▸ INSTRUCTIONS TO FOLLOW: An exact copy is needed of each line from the one including "LIFESTYLE (212, 2321)" through the last line of the entries, both ends counted, with nothing added.

▸ GIVEN RECORDS:
---*---
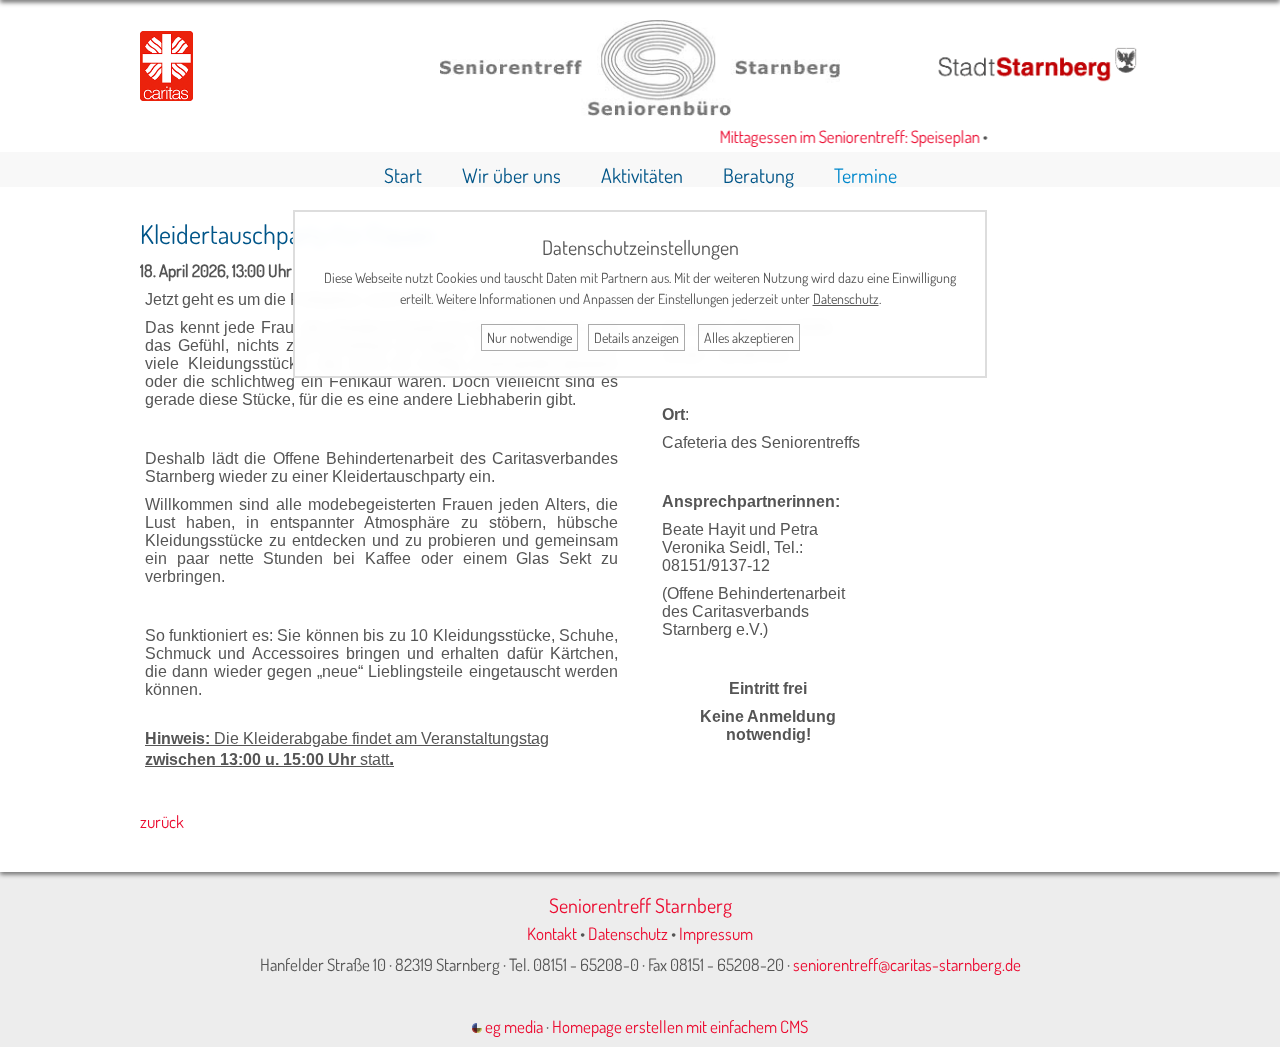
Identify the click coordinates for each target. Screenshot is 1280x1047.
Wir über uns (511, 175)
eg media (512, 1026)
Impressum (716, 933)
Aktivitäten (642, 175)
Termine (865, 175)
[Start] (640, 109)
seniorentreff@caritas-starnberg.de (907, 964)
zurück (162, 821)
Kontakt (552, 933)
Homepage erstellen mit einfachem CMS (680, 1026)
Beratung (758, 175)
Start (403, 175)
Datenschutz (628, 933)
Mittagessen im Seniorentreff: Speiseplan (840, 136)
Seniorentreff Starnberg (640, 905)
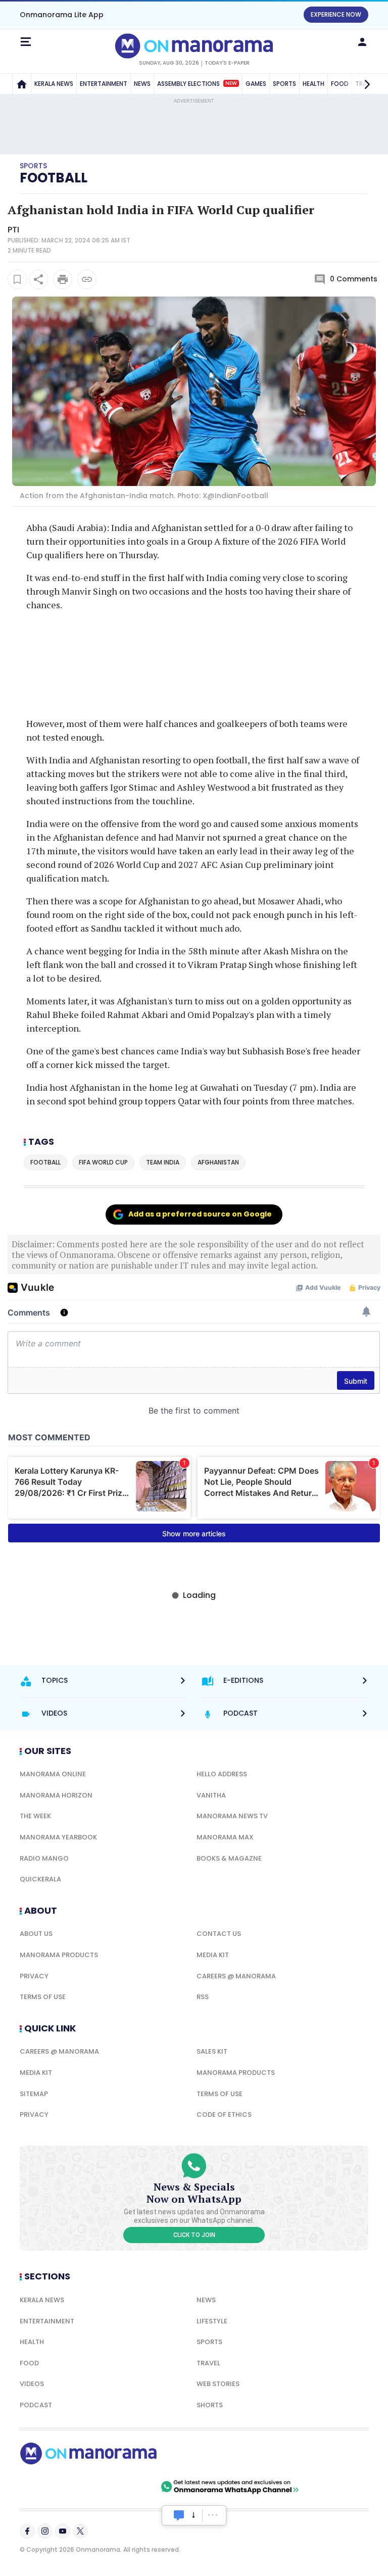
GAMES (256, 83)
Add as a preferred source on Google (200, 1214)
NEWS (142, 83)
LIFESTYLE (212, 2321)
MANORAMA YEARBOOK (58, 1837)
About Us (36, 1933)
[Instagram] (45, 2531)
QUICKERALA (40, 1879)
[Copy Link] (86, 279)
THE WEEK (35, 1816)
---*---
▸ ANSWER SECTION:
LIFESTYLE (212, 2321)
MANORAMA YEARBOOK (58, 1837)
About Us (36, 1933)
[Instagram] (45, 2531)
QUICKERALA (40, 1879)
[Copy Link] (86, 279)
THE WEEK (35, 1816)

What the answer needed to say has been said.